The prescribed burn in High Park is expected to take place at approximately 11:00 a.m. depending on weather conditions. Staff will be on site to ensure members of the public remain a safe distance from the burn area.
A prescribed burn is a deliberately set and carefully controlled fire that burns low to the ground and consumes dried leaves, small twigs and grass stems, but does not harm larger trees. The City has been safely executing prescribed burns in High Park for almost two decades.
Prior to European settlement, controlled burns were used by Indigenous people to manage and maintain fire-dependent ecosystems including the black oak savannahs in High Park. The City, in recognition of that history and in coordination with its Indigenous Affairs Office, is engaged in conversations with the Indigenous community about incorporating Indigenous knowledge and practices in High Park.
Prescribed burns are part of the City’s long-term management plan to protect and sustain Toronto’s rare black oak woodlands and savannahs.
Under ideal weather conditions, the smoke from the prescribed burns lifts and does not affect surrounding neighbourhoods.
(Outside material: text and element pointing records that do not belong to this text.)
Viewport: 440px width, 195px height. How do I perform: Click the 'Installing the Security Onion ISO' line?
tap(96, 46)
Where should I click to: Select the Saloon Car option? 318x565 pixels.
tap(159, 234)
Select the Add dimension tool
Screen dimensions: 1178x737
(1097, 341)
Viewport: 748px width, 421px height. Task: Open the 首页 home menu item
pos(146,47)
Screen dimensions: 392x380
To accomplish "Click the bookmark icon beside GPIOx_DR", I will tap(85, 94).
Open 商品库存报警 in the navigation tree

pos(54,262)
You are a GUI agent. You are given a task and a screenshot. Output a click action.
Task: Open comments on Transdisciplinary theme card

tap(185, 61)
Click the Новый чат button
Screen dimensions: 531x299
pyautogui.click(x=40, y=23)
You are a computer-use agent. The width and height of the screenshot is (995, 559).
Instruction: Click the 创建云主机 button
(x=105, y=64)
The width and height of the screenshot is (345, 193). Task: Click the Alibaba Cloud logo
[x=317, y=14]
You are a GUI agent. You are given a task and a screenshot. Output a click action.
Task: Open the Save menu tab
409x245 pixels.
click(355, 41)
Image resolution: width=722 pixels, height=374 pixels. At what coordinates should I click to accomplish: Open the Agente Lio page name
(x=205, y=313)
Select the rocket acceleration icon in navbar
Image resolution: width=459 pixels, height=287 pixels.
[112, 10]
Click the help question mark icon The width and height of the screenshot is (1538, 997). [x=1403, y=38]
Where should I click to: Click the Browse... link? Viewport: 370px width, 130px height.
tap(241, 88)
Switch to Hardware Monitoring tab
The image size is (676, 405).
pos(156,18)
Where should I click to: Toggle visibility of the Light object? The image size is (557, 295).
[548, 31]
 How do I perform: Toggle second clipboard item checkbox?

It is possible, however, that some smoke will reach residential areas near the parks. People with asthma and those highly sensitive to poison ivy should limit their exposure to the smoke by staying inside and keeping windows closed. Some people may choose to leave the general area of the park on the day of the burn, if concerned about the smoke.
Detailed information about the prescribed burn and restrictions is available on the city website.